# What you are asked to do
Update the material from the line with "Switch to the Console tab" to the line with "[x=726, y=393]" by changing "Description" to "Details" and leaving everything else as it is. Give back only those lines.

Records from a data collection
•••

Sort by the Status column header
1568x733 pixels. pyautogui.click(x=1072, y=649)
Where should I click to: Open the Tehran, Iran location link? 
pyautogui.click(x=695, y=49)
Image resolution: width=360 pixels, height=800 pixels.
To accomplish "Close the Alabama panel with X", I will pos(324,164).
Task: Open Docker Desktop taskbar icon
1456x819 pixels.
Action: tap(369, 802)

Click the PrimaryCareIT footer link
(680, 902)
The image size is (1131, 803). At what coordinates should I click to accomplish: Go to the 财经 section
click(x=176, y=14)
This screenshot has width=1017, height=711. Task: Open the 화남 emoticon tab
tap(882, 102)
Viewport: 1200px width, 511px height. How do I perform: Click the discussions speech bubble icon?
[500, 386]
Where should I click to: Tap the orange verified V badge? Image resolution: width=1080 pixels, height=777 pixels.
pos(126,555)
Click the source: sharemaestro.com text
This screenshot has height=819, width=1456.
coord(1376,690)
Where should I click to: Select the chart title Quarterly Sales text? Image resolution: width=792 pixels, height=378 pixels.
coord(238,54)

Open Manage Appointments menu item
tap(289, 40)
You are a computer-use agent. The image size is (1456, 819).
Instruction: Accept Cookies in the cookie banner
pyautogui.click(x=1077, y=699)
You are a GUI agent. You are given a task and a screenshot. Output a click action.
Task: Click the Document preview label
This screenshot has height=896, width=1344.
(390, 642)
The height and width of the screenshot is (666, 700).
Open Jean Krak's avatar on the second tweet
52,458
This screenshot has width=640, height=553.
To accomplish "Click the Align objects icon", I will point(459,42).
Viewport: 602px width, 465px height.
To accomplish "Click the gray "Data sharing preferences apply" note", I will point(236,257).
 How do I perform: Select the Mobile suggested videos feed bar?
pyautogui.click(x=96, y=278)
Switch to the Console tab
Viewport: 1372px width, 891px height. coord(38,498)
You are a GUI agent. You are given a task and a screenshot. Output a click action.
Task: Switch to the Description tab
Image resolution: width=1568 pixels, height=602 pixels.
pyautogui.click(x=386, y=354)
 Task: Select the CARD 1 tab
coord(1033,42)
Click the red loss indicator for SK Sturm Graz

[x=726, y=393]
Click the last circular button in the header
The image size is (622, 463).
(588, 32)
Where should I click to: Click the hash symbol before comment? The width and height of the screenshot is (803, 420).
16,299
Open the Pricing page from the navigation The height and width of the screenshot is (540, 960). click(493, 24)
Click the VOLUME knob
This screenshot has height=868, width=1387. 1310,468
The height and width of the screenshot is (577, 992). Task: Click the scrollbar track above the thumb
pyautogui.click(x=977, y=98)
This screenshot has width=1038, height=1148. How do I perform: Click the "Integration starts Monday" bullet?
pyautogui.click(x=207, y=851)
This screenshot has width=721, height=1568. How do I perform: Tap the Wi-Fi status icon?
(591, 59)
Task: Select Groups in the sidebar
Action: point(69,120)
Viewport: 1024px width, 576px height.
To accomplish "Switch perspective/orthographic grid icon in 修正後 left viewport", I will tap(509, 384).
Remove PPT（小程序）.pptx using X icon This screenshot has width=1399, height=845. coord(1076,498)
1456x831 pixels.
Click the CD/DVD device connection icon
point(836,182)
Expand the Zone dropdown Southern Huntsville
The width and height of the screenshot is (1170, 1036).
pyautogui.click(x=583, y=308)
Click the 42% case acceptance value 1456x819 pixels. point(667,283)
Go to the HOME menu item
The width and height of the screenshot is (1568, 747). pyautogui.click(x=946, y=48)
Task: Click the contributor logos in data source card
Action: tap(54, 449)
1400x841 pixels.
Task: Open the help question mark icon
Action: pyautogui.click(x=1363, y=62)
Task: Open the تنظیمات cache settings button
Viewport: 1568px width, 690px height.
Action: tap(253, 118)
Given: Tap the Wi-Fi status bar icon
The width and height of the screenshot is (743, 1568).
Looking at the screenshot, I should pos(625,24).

•••

# Task solution
Switch to the Console tab
Viewport: 1372px width, 891px height. coord(38,498)
You are a GUI agent. You are given a task and a screenshot. Output a click action.
Task: Switch to the Details tab
Image resolution: width=1568 pixels, height=602 pixels.
pyautogui.click(x=386, y=354)
 Task: Select the CARD 1 tab
coord(1033,42)
Click the red loss indicator for SK Sturm Graz

[x=726, y=393]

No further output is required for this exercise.